Pemilu presiden pada Ahad merupakan rangkaian dari pemilihan umum pada Oktober di mana partai sekuler Nidaa Tounis memenangi kursi mayoritas parlemen dengan mengalahkan partai Ennahda--yang sebelumnya menempati urutan pertama dalam pemungutan suara 2011.
Hampir 30 kandidat turut dalam pencalonan presiden. Dua calon yang diperkirakan akan memenangi laga adalah pemimpin Nidaa Tounis, Beji Caid Essebsi--tokoh 87 tahun yang juga mantan pejabat di era Zainal Abidin--serta presiden petahana, Moncef Marzouki.
"Warga Tunisia yang akan menentukan siapa yang berkuasa dan saya akan menerima apapun pilihan mereka demi konsolidasi transisi di negara ini," kata Essebsi kepada wartawan.
Menurut sejumlah pengamat, kunci keberhasilan demokrasi di Tunisia adalah kompromi antara kelompok sekuler dan Islam--yang mengambil pendekatan fleksibel dengan mengizinkan pejabat di era Zainal Abidin untuk berpartisipasi dalam politik.

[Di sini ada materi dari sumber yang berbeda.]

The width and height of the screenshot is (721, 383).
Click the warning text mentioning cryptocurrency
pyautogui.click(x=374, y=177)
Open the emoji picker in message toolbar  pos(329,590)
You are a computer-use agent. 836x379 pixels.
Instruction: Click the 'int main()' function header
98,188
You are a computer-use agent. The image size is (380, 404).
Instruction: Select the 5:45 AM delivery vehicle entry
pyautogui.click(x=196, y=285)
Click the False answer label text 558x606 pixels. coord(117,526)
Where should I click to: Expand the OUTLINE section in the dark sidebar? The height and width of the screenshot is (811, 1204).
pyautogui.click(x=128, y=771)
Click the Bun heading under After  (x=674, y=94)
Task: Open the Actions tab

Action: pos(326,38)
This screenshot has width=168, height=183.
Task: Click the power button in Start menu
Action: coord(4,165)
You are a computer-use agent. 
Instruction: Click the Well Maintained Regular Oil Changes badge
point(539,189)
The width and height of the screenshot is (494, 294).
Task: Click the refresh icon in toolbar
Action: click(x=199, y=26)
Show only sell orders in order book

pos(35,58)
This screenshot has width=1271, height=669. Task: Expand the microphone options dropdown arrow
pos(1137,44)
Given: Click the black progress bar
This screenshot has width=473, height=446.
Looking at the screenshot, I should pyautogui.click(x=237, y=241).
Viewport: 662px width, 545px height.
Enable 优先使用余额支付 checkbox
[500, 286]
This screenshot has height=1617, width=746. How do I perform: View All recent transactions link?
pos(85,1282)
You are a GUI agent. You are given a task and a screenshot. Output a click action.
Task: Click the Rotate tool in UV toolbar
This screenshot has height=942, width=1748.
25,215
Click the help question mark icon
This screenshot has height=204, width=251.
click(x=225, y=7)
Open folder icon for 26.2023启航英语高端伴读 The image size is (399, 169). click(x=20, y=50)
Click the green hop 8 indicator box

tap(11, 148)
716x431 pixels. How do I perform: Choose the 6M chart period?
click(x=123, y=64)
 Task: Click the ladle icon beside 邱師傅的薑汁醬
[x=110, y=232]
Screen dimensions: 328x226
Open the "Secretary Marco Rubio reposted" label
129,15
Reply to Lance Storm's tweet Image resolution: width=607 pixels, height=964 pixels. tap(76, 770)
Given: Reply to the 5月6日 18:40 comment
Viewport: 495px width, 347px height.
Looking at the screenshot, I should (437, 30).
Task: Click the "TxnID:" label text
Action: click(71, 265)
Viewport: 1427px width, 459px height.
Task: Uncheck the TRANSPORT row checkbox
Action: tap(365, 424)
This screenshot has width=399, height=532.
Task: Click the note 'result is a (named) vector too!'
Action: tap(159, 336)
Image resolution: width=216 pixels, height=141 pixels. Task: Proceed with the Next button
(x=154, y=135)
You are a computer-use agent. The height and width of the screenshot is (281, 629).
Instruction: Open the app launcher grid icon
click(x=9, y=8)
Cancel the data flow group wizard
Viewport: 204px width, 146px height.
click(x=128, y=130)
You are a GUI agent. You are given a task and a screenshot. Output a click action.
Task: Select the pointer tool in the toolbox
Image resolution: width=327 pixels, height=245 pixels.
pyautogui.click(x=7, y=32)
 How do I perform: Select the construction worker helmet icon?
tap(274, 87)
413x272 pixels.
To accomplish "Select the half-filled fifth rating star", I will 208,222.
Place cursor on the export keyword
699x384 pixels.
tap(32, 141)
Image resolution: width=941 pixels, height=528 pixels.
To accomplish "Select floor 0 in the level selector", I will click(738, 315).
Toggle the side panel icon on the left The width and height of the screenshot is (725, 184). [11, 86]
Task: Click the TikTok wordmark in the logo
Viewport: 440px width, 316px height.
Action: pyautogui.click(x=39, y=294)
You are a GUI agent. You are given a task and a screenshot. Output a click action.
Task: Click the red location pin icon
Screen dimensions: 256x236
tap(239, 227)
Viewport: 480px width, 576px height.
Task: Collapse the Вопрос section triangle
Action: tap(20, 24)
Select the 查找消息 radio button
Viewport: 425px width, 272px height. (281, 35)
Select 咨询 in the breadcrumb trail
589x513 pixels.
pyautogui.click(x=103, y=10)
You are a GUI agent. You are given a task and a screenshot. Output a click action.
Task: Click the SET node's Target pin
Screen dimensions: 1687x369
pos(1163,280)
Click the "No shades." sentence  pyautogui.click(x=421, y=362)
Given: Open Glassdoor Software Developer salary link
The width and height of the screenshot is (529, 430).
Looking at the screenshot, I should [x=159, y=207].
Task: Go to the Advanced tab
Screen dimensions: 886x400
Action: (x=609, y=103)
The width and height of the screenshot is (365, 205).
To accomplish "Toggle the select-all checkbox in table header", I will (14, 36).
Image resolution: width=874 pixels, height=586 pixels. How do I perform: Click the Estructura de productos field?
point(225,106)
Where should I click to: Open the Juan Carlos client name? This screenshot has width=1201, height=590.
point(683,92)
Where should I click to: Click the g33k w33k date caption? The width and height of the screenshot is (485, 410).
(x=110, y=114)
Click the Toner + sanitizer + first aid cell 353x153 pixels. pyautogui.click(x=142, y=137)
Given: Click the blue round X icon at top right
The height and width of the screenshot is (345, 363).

Essebsi dan mantan tokoh lama lainnya mengatakan bahwa mereka tidak terlibat dalam penyalah-gunaan kekuasaan pada masa lalu. Mereka menampilkan diri sebagai teknokrat yang mempunyai kapabilitas menjalankan pemerintahan.
Kabinet baru yang dipimpin oleh partai Nidaa Tounis akan dibentuk segera setelah selesainya perhitungan suara. Namun karena hanya menang tipis atas partai Ennahda, dipastikan negosiasi bagi-bagi kekuasaan yang alot akan terjadi.